AIM OF THE TASK
What is needed is an exact copy of the records, with the images left out.

Recorded data
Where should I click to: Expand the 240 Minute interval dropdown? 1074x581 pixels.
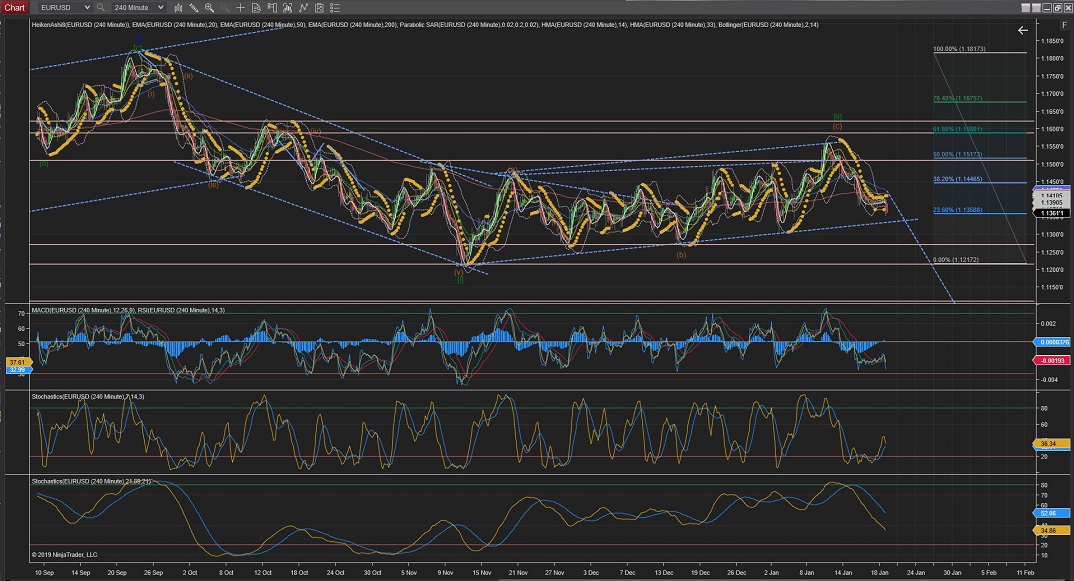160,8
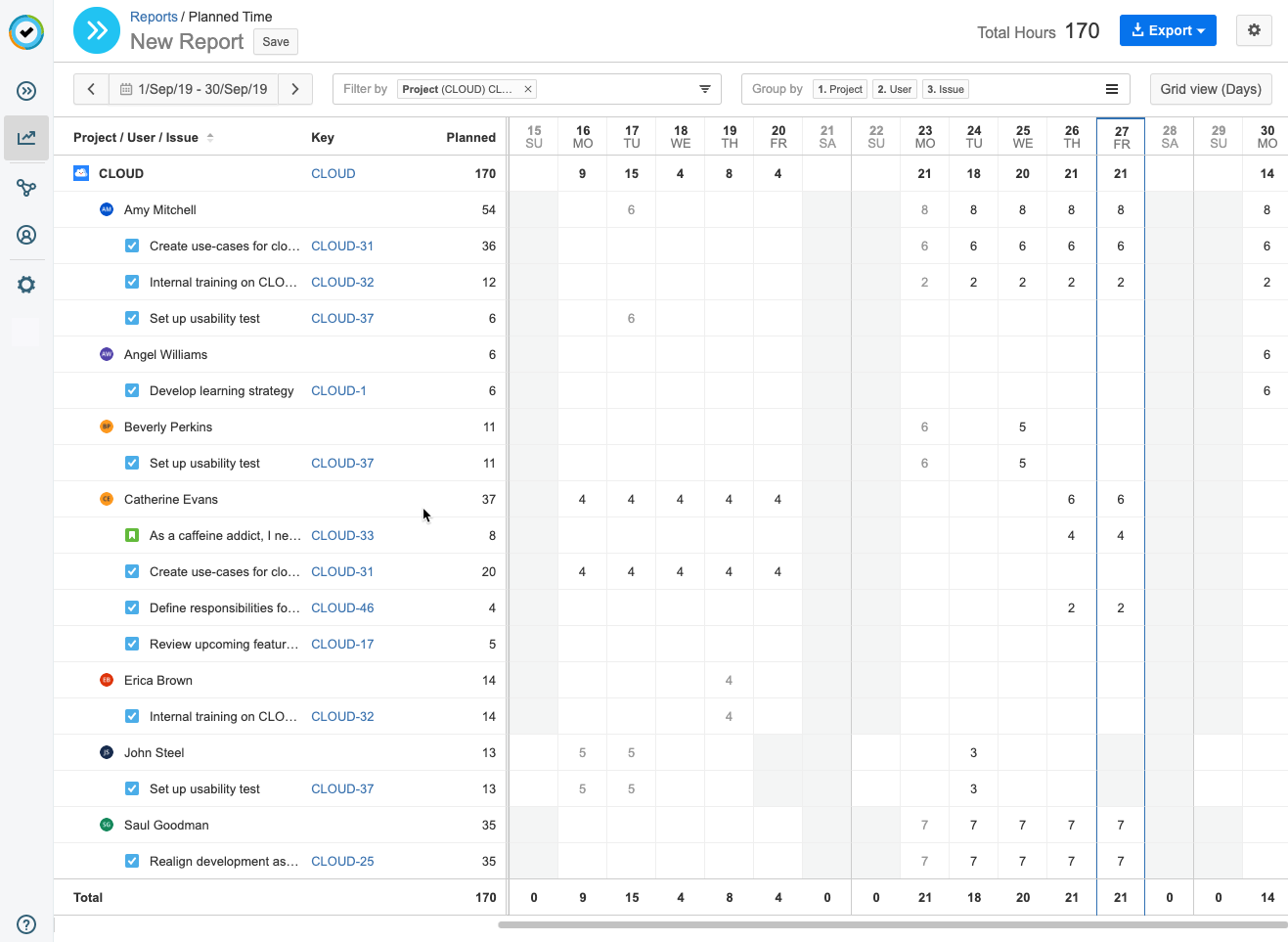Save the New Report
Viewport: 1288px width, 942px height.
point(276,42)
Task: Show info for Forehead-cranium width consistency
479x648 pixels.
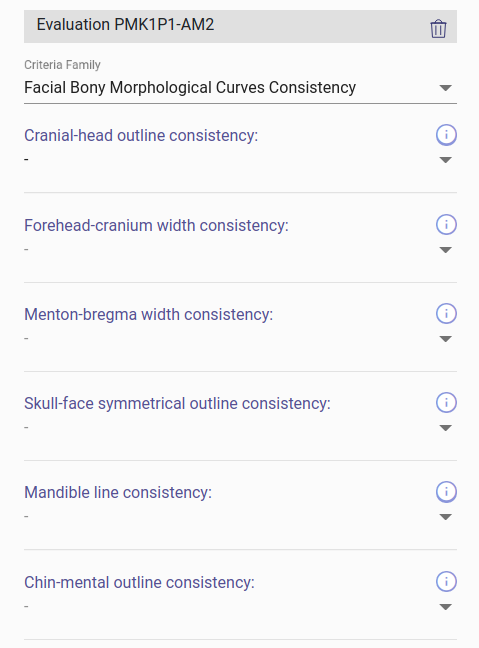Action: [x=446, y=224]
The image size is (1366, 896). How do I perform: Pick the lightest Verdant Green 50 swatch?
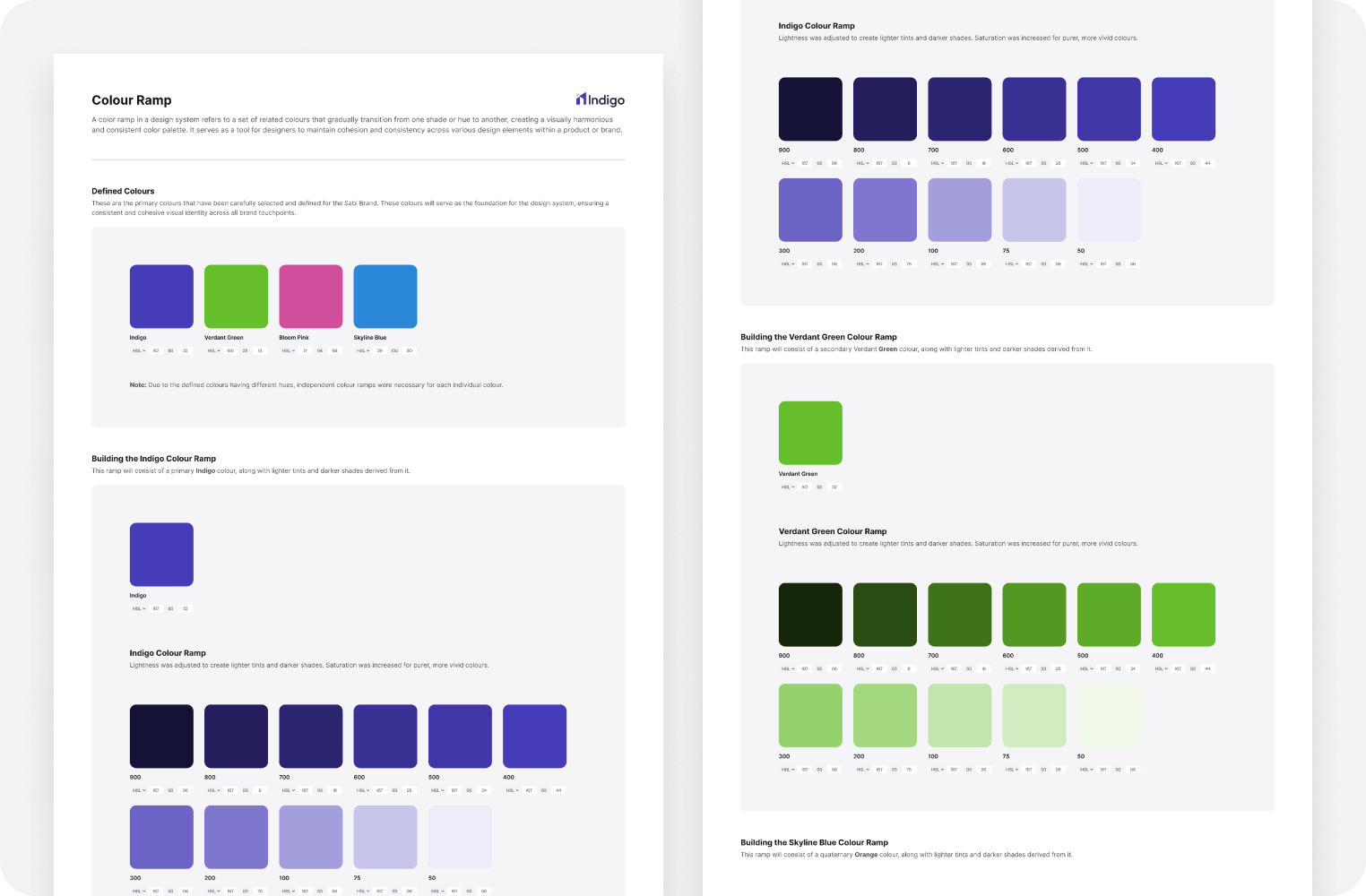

WRITTEN RESPONSE
Where should I click to: Expand the 240 Minute interval dropdown? 1074x581 pixels.
160,8
Save the New Report
Viewport: 1288px width, 942px height.
point(276,42)
Task: Show info for Forehead-cranium width consistency
479x648 pixels.
Action: [x=446, y=224]
The image size is (1366, 896). How do I perform: Pick the lightest Verdant Green 50 swatch?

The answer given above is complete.